Know what accommodations you need the most

For me, having access to my assistive technology devices, receiving digital copies of assignments, and preferential seating were the most important accommodations. I made sure those were the first I mentioned to Disability Services. Other accommodations in my file include time and a half on tests, extended time on assignments when requested, copies of notes, using a word processor for written assignments, large print on handouts, and the ability to attend class remotely if needed. Once I was on campus and worked with Disability Services, I added additional accommodations, such as noting that I would be using a blindness cane (yes, I did encounter a professor who was very confused over my cane).

Ask if your school has a disability testing center

My school has a multiroom lab where students are able to take their tests in a quiet environment with their assistive technologies. I had to fill out a separate form for these accommodations. I receive time and a half on tests, a laptop with ZoomText and JAWS, use of my E-Bot Pro, reduced light, and use of a word processor as well as a calculator app on my phone. An accommodation made available to everyone is the use of earplugs during tests as well as a white noise machine to help drown out background noise. This testing center is invaluable to students with a range of disabilities, not just sensory ones.  Read more about the disability testing center here.

Ask about other services for students registered with Disability Services

My school offers a writing center for students with disabilities who need extra help. I have not needed it, but students who struggle with writing have greatly benefited from these services. Ask if there are other tutoring opportunities or groups that help students with disabilities.

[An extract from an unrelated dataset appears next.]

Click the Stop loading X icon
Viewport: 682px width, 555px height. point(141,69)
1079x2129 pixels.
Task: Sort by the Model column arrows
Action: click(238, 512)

Request special housing, if needed

The sooner you request this, the better! Housing arrangements tend to fill up quickly. My freshman year, I lived in a single room that was adjacent to the resident advisor’s room so I could reach her quickly if there was a problem. This year, I live in a handicapped accessible apartment (on campus) with my own bedroom and I am able to navigate easily around the apartment, as well as being able to get to my classes and, most importantly, the dining hall. In order to get special housing, my primary care doctor had to fill out a form to certify my disability, which was in addition to the form to certify me for Disability Services.  Read more about disability housing here.

Get a referral to the assistive technology specialist or department

At my school the Assistive Technology department is different than Disability Services. By receiving a referral, you can access services such as enlarged textbooks, assistive technologies, computer labs with built in accessibility software, and more. This is the most important department for me because while Disability Services can identify a problem, Assistive Technology solves it.  Read more about staff members to talk to before college starts here,

Make sure your file is ready for the first day of classes

Get copies of your accommodations sheet (which Disability Services will provide) as soon as possible to pass out to professors, and know how to explain the accommodations as well (post on that here). Be sure all your testing accommodations are set before the first exam. Don’t wait until you fail to set yourself up with the tools you need to succeed.